In class today, we discussed what the gospel is in its simplest form. The professor pointed us to Paul’s literature. 1 Corinthians 15:1-5 says:
Now I would remind you, brothers and sister, of the good news that I proclaimed to you, which you in turn received, in which also you stand, through which also you are being saved, if you hold firmly to the message that I proclaimed to you – unless you have come to believe in vain. For I handed on to you as of first importance what I in turn had received: that Christ died for our sins in accordance with the scriptures, and that he was buried, and that he was raised on the third day in accordance with the scriptures, and that he appeared to Cephas and then to the twelve.
We began listing things that Paul spells out as ‘first importance’: Christ dying for our sins, he was buried, he was raised from the dead, and then he appeared to Peter and the Twelve. And then there was this pharse, ‘in accordance with scripture’ that popped up not only once, but twice. The class discussed this and came to the conclusion that the gospel must not be separated from the scriptures (which the class referenced as the Bible as we now know it). I was greatly disturbed by this. First off, do we really believe that Paul was referring to the Bible? I would think that to be a blatant misuse of the Scriptures to show the validity of them. I think that’s ignorance. Wouldn’t it make more sense if Paul put this in to show the fulfillment of the Hebrew Bible and the Israelite people in this man-God figure whom we call Jesus Christ our Lord? If so, the gospel is inseparable from the Hebrew Bible and the Hebrew people. We will never understand the full magnitude of Christ dying for our sins if we do not understand sin offerings in the OT. We will never grasp the anxious waiting for a Messiah to come and rescue God’s people. I have an analogy that hopefully will shed some light at what I’m trying to get at. For many, the most memorable moment in basketball superstar Michael Jordan’s career was his game-winning shot in Game 6 of the 1998 NBA Finals, when he pushed off Byron Russell, took a step back, and drilled the shot. Now this is a great moment for any player, but for Jordan, it was a defining moment. Why? Because of everything that Jordan had done up to that point. His game-winning shot for UNC in the ’82 national championship game. His scoring titles. His MVP awards. His dunks. His Nikes. His 5 NBA titles prior to that shot. His time away from basketball and his attempt at baseball. Michael Jordan revolutionized the NBA and the game of basketball, and when he hit that shot, it was the epitome of what one would expect his going out party would look like (too bad he decided to give basketball another shot after his second retirement).

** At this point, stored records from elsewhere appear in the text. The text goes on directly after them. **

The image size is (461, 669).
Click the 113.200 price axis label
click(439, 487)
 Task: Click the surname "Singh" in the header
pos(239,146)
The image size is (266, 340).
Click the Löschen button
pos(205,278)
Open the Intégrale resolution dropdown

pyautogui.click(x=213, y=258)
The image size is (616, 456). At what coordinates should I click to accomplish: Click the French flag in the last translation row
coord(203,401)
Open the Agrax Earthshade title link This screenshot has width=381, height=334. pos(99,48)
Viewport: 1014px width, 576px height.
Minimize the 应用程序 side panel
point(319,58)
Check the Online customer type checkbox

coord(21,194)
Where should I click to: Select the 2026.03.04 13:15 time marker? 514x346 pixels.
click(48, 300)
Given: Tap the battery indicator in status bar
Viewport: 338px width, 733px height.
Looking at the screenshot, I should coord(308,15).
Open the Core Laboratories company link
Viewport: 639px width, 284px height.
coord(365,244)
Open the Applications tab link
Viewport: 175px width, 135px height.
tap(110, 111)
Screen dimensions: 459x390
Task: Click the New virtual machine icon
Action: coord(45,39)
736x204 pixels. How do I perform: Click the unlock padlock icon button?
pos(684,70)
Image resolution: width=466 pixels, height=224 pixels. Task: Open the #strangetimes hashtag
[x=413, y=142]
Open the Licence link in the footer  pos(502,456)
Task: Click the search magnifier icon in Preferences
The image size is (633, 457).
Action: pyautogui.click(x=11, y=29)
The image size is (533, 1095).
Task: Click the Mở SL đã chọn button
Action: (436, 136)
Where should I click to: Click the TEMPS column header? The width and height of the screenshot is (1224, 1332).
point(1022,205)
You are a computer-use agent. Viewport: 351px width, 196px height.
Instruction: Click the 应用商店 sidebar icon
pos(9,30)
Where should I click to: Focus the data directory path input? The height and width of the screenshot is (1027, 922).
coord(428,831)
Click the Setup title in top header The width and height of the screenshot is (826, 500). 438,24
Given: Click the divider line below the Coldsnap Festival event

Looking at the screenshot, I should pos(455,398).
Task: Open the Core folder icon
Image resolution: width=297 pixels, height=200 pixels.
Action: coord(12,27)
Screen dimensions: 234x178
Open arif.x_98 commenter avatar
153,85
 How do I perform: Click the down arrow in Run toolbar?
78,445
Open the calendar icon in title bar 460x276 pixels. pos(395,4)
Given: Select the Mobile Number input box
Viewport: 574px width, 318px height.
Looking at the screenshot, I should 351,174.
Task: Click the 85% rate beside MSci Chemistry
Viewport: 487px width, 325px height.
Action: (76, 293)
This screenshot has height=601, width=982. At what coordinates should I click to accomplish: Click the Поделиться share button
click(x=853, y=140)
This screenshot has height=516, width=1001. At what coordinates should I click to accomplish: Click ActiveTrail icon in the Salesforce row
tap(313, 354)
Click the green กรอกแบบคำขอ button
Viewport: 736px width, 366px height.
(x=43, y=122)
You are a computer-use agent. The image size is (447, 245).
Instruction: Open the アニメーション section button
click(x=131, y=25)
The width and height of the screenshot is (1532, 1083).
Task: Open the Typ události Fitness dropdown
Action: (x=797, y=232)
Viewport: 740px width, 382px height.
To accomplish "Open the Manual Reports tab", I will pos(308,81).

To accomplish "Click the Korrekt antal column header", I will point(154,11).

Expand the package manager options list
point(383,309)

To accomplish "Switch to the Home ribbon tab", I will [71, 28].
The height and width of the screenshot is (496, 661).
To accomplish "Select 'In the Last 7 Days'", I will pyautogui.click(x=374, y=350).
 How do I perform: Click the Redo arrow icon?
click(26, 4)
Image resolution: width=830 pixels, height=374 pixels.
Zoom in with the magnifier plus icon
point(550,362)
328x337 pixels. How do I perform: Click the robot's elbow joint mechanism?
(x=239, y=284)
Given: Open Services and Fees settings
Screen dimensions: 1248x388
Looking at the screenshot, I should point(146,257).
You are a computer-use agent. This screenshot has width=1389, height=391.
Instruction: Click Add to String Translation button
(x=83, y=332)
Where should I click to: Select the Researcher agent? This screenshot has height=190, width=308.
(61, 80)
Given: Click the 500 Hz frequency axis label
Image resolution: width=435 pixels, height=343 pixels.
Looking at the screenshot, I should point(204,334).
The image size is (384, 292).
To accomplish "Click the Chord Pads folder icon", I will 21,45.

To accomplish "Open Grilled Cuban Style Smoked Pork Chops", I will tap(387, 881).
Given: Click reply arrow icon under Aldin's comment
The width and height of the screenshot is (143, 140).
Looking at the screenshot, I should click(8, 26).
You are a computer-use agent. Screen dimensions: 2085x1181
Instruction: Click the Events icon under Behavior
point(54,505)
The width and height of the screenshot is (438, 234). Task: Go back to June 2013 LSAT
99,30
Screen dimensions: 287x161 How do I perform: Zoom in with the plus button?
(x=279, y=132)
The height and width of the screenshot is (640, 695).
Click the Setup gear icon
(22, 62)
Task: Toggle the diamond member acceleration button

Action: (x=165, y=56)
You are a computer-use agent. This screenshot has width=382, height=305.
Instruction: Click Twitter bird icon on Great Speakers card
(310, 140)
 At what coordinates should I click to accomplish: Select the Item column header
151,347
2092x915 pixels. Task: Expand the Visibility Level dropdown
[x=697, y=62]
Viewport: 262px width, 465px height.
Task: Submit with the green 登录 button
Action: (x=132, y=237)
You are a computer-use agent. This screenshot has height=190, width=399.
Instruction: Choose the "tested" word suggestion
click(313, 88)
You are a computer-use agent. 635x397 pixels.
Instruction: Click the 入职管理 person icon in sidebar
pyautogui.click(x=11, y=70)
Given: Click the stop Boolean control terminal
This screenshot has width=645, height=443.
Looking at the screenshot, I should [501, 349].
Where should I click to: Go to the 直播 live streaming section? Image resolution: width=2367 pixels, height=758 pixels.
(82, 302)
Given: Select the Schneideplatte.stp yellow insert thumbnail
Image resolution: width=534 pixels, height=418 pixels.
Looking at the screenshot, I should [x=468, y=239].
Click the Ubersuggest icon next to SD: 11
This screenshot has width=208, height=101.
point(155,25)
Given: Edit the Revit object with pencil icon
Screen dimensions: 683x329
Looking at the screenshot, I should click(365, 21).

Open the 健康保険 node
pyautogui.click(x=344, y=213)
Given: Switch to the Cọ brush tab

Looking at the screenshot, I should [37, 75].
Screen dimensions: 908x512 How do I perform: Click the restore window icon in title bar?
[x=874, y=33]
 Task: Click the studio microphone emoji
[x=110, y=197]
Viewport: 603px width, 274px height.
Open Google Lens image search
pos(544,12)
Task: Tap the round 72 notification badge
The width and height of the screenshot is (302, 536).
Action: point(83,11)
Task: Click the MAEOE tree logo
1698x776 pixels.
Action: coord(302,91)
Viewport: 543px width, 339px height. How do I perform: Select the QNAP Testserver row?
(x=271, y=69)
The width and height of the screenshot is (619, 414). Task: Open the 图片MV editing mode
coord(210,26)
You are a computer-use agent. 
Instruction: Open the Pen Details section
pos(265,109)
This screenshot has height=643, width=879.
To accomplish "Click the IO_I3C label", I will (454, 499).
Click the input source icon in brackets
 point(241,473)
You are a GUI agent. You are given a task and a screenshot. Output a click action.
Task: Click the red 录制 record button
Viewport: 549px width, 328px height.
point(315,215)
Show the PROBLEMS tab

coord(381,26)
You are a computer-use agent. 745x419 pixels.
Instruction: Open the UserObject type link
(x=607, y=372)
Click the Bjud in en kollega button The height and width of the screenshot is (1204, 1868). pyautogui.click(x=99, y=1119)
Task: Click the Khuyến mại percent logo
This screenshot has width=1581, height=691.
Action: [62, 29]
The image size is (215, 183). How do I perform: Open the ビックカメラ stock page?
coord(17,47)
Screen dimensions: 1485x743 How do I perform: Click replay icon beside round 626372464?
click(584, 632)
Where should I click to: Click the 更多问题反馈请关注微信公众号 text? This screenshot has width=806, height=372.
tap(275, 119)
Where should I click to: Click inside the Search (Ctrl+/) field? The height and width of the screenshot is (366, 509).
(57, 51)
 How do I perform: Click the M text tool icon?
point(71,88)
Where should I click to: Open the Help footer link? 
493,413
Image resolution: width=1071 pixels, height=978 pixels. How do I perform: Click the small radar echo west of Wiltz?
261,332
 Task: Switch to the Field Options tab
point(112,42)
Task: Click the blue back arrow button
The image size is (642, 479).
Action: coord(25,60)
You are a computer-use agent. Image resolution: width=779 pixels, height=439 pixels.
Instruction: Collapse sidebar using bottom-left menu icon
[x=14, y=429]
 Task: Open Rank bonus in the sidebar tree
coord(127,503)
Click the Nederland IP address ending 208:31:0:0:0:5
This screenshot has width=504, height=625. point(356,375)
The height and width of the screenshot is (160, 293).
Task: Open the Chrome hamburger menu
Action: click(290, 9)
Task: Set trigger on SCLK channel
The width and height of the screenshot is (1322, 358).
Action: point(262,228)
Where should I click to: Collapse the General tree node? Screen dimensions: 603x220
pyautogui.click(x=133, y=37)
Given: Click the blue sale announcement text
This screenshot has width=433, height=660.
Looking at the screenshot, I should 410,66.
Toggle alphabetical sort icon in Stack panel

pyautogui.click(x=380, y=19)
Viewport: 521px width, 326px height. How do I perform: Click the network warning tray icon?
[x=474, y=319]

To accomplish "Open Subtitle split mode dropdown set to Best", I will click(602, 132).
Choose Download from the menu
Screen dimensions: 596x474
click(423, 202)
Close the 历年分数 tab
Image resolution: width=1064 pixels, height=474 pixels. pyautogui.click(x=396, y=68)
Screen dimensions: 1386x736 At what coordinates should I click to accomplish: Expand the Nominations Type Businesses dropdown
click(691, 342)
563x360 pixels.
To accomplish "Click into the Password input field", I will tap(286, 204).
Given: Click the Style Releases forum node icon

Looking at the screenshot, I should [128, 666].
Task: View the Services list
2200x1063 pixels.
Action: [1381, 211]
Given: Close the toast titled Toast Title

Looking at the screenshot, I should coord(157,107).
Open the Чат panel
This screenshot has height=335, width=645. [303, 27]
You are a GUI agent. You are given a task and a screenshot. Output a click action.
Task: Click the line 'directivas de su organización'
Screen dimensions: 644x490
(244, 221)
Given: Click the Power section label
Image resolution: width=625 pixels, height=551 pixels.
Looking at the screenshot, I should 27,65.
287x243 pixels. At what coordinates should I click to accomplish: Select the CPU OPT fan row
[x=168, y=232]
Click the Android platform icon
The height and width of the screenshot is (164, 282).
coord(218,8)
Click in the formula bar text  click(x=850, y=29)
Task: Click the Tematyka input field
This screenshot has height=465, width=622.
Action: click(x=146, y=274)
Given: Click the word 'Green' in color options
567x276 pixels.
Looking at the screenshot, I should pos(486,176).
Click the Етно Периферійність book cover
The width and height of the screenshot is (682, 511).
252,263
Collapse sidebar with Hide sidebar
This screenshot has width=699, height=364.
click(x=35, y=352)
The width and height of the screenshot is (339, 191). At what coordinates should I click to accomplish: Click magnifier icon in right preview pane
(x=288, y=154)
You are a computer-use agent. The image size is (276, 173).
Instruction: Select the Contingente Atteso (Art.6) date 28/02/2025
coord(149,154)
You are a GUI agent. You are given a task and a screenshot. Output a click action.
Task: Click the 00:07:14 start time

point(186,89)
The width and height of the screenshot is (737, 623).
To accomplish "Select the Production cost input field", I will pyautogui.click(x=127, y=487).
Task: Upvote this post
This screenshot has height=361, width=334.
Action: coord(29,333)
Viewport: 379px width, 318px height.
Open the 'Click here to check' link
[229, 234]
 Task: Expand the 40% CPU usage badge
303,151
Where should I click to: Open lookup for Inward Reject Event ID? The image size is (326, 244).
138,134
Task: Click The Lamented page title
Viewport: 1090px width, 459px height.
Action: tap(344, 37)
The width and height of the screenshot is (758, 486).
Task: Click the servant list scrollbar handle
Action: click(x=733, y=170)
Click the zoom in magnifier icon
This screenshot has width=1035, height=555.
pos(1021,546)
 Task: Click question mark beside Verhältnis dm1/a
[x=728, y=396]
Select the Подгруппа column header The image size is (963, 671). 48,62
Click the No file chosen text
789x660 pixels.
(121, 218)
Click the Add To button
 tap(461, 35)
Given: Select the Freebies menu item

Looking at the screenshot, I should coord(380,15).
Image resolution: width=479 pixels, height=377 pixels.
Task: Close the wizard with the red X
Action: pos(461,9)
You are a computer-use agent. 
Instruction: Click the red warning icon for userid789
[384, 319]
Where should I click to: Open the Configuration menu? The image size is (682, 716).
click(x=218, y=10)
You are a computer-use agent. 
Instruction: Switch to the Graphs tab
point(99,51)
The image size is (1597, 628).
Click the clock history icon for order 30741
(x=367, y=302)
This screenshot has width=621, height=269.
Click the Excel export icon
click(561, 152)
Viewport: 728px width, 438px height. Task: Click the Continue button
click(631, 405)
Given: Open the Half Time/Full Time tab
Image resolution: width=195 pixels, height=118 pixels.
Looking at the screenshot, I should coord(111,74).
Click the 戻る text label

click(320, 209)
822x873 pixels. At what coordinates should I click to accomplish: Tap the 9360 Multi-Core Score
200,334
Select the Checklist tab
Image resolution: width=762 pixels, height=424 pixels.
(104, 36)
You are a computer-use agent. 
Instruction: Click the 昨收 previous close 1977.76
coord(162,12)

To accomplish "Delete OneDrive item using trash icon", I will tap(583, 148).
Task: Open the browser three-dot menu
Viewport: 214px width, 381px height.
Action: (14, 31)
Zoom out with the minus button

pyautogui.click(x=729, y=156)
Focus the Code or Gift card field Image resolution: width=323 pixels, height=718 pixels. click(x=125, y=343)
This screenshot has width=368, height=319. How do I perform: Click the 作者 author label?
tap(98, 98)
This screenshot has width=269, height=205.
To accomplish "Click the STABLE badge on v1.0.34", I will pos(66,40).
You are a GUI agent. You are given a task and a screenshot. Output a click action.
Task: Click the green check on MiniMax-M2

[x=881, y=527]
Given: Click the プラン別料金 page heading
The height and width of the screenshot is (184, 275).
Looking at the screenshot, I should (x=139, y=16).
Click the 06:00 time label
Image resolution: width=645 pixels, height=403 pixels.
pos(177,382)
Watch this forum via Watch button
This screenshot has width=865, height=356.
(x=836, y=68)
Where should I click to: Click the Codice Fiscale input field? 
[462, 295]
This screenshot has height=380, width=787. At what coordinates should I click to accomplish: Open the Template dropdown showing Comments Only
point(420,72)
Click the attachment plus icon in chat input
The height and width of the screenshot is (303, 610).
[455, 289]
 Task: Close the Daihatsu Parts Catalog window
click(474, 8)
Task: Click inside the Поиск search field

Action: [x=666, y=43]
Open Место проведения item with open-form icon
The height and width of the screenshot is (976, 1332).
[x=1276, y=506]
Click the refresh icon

If we separate Jordan’s career from that one shot, the shot is good. But it becomes a defining moment because of what has happened up to that point. And it’s the same way with Jesus. If we separate Jesus from the Hebrew Bible, we are cutting off the lifeline that got us to that point. Thus, the gospel cannot be understood outside the context of the OT. N.T. Wright has written extensively on this subject and I think all Christians would be better off if they took notice too.